_READING TEXT_
August 9, 2010—The following technical reports and technical notes were published recently by the Software Engineering Institute. For the latest SEI technical reports and papers, see http://www.sei.cmu.edu/library/reportspapers.cfm.
Robert M. Flowe; Mark Kasunic; Mary M. Brown; Paul L. Hardin, III; James McCurley; David Zubrow, & William Anderson
The challenges program managers encounter in attempting to deliver programs on time and on budget are well substantiated. A significant driver of the turbulence experienced by acquisition programs today is the transformation to joint capabilities. This report describes a series of ongoing research efforts, sponsored by the Office of the Secretary of Defense (OSD), that investigated the role of interdependence in the acquisition of major defense acquisition programs.

_PROBLEM TO SOLVE_
Rewrite the passage in the SEI report announcement between "August 9, 2010—The" and "defense acquisition programs.", inclusive, replacing "acquisition" with "procurement".

_AVAILABLE DATA_
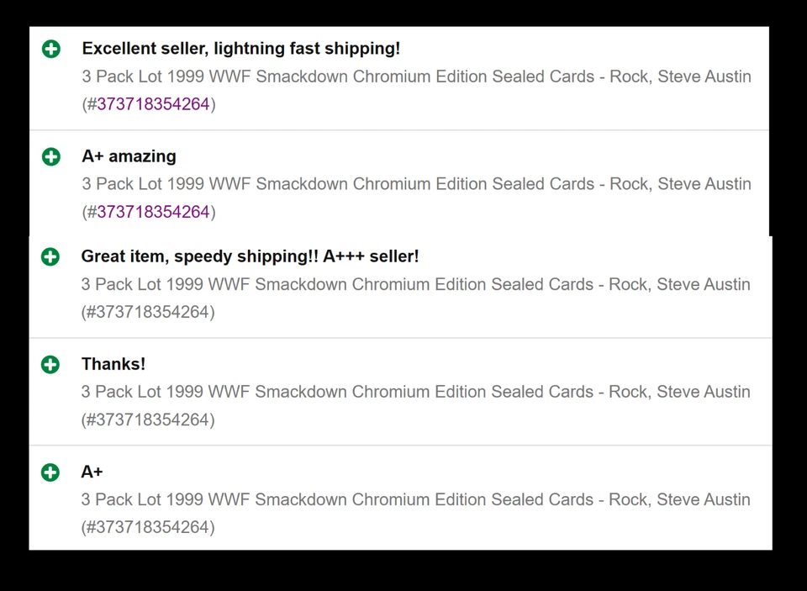Click the 'Great item, speedy shipping!! A+++ seller!' comment
Image resolution: width=807 pixels, height=591 pixels.
tap(250, 256)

_TASK ANSWER_
August 9, 2010—The following technical reports and technical notes were published recently by the Software Engineering Institute. For the latest SEI technical reports and papers, see http://www.sei.cmu.edu/library/reportspapers.cfm.
Robert M. Flowe; Mark Kasunic; Mary M. Brown; Paul L. Hardin, III; James McCurley; David Zubrow, & William Anderson
The challenges program managers encounter in attempting to deliver programs on time and on budget are well substantiated. A significant driver of the turbulence experienced by procurement programs today is the transformation to joint capabilities. This report describes a series of ongoing research efforts, sponsored by the Office of the Secretary of Defense (OSD), that investigated the role of interdependence in the procurement of major defense procurement programs.